Diese Löwenzahntupfen am Volant sind vom Feinsten.
Ich muss dich ständig ansehen.
Besonders gut gefällst du mir am Morgen.
Dieser sanfte Schal aus Morgennebel schmeichelt dir.
Du zeigst dich wirklich von deiner schönsten Seite.
Umwerfend, diese Apfelblütenkette, die so gut zu deinem Teint passt, dieses Weiß, dieses leichte Rosa.
Ich liebe deinen Haarkranz aus Hyazinthen und Taubnesseln.
Und wie du duftest!
Dieses Wiesenschaumkrautmuster – ich kann mich gar nicht satt sehen daran.
Du weißt deine Reize gut einzusetzen und schaffst es irgendwie immer, dass ich überwältigt bin von deiner Schönheit.
Diese Veilchenhalskette passt so gut zu den Glockenblumen-Ohrsteckern.
Sogar die Störche, die ich gestern traf, scheinen das zu merken. Sie haben sich entschlossen, hier zu bleiben.
Alles ist vollkommen.
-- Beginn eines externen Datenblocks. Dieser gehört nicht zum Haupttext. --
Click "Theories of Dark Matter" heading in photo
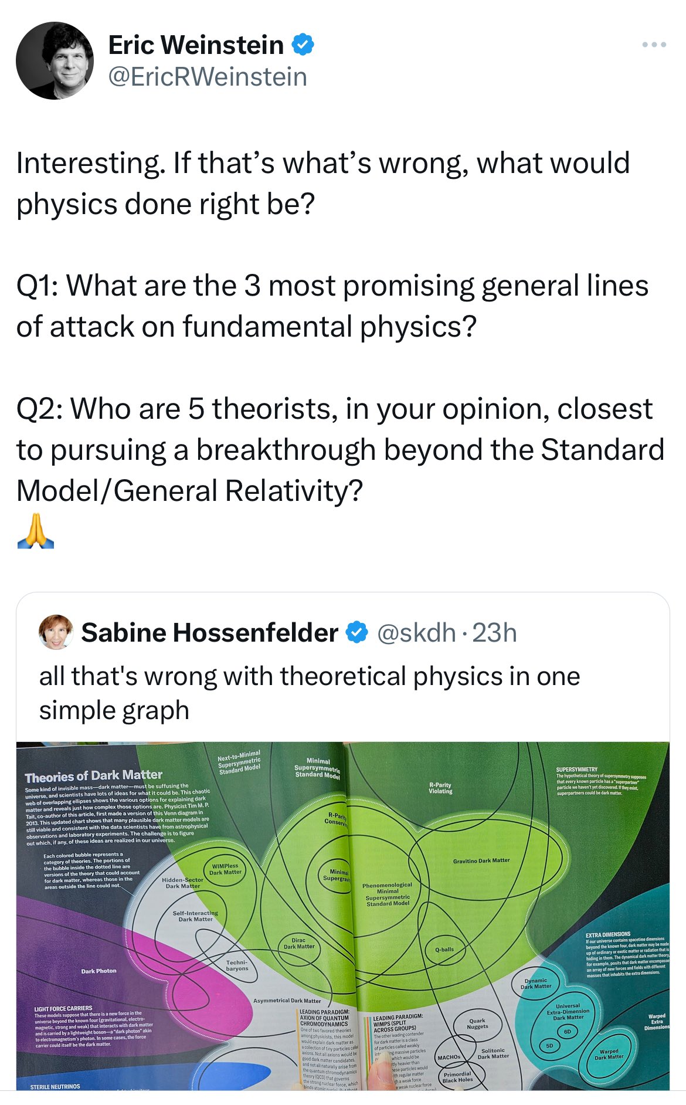 click(x=94, y=776)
Bei dir ist alles vollkommen.
Bei mir nicht.
Bei mir ist gar nichts vollkommen.
Merkst du nicht, wie ich leide?
An dieser Allergie?
Ich meine, wäre es möglich, ein bisschen weniger von allem?
Musst du so übertreiben?
Muss alles auf dir zur gleichzeitig blühen?
Ist es notwendig, dass du deine Pollen wahllos verlierst?
Und dieser Klatschmohn da, auf deinem Busen- viel zu auffällig, dieses Gelb.
Kannst du dir nicht ein wenig Zeit lassen und etwas Rücksicht nehmen auf mich?
Merkst du eigentlich, wie es mir dabei geht?
Merkst du eigentlich, dass mir den lieben langen Tag die Augen tränen?
Ich glaube nicht.
Ich glaube, du nimmst mich nicht mal wahr.
Ich könnte mir die Augen aus den Augenhöhlen reiben und du würdest nichts merken.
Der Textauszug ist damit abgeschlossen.